Lines in the records below that contain the word "computer" must each be copied.

[Stored records]
==================================================

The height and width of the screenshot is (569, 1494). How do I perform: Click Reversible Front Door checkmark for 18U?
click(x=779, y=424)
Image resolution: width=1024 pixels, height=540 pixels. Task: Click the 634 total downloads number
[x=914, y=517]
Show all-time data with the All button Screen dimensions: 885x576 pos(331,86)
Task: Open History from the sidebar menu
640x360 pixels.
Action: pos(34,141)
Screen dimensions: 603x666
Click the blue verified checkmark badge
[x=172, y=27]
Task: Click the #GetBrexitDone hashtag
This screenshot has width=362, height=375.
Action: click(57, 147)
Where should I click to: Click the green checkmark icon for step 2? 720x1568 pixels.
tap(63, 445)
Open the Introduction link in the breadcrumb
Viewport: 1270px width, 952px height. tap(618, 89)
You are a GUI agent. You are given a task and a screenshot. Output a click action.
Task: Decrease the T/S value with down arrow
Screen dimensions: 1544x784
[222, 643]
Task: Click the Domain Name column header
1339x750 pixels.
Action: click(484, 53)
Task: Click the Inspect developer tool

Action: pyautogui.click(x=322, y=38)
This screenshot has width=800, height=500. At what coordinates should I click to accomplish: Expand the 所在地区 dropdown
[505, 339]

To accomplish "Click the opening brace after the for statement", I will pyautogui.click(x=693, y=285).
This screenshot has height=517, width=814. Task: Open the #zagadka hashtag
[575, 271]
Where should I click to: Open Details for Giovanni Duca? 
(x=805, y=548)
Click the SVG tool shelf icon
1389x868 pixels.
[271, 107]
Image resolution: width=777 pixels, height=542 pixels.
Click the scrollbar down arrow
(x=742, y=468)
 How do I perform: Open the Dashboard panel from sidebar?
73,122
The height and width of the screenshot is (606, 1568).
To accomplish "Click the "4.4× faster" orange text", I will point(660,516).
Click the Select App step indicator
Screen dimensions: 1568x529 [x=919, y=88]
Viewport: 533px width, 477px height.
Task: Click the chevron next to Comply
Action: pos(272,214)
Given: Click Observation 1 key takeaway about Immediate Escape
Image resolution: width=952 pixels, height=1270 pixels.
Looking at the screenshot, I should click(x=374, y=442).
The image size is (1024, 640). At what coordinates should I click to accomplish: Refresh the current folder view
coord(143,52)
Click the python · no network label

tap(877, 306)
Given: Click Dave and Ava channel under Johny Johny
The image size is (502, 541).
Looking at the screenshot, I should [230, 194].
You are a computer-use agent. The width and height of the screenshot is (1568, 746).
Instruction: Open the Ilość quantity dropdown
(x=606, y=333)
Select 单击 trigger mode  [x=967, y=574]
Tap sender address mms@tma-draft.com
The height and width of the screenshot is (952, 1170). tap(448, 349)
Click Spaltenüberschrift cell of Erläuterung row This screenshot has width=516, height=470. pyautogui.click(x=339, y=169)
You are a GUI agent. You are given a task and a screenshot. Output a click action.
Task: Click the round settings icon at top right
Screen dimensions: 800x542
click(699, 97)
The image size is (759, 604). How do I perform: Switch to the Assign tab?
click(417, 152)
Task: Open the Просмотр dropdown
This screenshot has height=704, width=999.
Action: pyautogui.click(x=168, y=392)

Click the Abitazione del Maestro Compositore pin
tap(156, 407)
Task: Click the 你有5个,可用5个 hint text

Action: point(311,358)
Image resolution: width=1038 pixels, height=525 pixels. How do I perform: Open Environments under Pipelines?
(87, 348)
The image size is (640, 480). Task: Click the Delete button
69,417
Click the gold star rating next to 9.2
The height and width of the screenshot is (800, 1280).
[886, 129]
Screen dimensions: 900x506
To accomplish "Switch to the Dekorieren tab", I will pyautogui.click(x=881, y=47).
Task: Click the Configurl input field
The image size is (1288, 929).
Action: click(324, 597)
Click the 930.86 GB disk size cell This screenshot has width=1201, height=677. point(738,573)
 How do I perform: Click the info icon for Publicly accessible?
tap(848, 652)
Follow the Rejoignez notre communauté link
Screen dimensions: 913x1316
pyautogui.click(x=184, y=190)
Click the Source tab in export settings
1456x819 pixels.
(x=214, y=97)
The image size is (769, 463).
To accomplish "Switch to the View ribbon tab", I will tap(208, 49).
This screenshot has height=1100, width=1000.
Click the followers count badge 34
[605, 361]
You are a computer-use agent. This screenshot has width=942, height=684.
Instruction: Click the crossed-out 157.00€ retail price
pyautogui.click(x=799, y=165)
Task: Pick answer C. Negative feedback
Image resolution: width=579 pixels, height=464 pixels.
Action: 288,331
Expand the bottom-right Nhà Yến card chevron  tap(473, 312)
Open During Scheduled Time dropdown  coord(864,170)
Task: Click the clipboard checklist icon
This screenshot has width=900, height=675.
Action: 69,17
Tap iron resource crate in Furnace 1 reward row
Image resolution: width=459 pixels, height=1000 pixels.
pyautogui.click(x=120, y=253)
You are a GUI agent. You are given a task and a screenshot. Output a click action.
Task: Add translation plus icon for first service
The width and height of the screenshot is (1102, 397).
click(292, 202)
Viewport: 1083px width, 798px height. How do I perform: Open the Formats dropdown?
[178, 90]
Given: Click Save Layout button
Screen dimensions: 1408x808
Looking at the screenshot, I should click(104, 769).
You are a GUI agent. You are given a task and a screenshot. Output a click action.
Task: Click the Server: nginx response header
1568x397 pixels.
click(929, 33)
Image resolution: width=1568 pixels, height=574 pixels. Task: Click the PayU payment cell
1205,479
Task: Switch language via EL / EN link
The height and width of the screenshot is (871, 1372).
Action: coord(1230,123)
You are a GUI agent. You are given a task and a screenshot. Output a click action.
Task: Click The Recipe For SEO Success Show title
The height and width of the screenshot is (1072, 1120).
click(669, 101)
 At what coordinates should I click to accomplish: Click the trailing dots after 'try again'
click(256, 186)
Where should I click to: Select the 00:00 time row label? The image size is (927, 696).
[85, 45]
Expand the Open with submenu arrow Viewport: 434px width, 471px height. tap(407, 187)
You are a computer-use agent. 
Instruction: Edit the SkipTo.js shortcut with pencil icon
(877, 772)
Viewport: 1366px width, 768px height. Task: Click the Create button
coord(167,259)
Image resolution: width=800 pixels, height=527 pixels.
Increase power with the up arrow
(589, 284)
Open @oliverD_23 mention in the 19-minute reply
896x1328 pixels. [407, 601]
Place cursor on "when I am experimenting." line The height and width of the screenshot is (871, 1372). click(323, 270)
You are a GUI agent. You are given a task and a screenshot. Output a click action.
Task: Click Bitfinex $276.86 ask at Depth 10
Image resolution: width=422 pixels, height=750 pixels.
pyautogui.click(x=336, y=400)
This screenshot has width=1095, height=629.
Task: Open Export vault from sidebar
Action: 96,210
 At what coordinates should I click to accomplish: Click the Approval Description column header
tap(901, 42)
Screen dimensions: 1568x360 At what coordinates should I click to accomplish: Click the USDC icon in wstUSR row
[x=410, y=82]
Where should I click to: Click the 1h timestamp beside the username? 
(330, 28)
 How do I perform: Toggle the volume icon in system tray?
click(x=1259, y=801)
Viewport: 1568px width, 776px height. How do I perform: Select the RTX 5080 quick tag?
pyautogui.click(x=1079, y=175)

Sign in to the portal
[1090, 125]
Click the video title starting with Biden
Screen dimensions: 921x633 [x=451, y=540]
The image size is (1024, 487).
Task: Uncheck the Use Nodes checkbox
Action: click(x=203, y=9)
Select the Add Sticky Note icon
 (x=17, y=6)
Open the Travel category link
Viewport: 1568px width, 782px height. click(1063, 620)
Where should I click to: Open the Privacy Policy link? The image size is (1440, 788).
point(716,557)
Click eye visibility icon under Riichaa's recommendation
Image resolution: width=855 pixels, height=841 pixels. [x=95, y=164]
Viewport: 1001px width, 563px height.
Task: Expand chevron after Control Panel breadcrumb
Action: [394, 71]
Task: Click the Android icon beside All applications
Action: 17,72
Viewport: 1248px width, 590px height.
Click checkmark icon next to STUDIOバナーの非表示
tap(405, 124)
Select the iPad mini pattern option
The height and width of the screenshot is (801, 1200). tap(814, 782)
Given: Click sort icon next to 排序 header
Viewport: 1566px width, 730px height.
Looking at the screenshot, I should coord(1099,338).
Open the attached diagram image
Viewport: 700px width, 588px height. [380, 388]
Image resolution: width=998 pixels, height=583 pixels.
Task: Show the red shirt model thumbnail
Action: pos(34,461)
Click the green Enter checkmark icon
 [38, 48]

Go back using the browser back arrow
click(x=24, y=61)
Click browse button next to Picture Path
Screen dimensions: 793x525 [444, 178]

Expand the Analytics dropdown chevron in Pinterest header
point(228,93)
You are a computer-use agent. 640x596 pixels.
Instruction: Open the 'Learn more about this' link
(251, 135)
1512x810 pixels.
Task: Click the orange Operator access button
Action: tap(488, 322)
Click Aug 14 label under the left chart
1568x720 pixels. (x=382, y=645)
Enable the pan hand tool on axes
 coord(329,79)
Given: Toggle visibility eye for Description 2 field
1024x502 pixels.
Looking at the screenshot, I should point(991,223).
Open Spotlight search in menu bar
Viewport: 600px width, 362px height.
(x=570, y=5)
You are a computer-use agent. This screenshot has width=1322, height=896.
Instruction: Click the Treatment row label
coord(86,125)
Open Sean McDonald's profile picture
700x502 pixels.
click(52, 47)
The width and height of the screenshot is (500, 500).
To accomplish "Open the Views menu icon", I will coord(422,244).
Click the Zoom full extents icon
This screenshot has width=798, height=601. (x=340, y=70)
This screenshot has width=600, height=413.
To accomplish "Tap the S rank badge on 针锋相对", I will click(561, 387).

==================================================

**COMPLETED EXERCISE:**
You are a computer-use agent. The width and height of the screenshot is (1568, 746).
You are a computer-use agent. This screenshot has width=942, height=684.
You are a computer-use agent. 
You are a computer-use agent. 640x596 pixels.
You are a computer-use agent. This screenshot has width=1322, height=896.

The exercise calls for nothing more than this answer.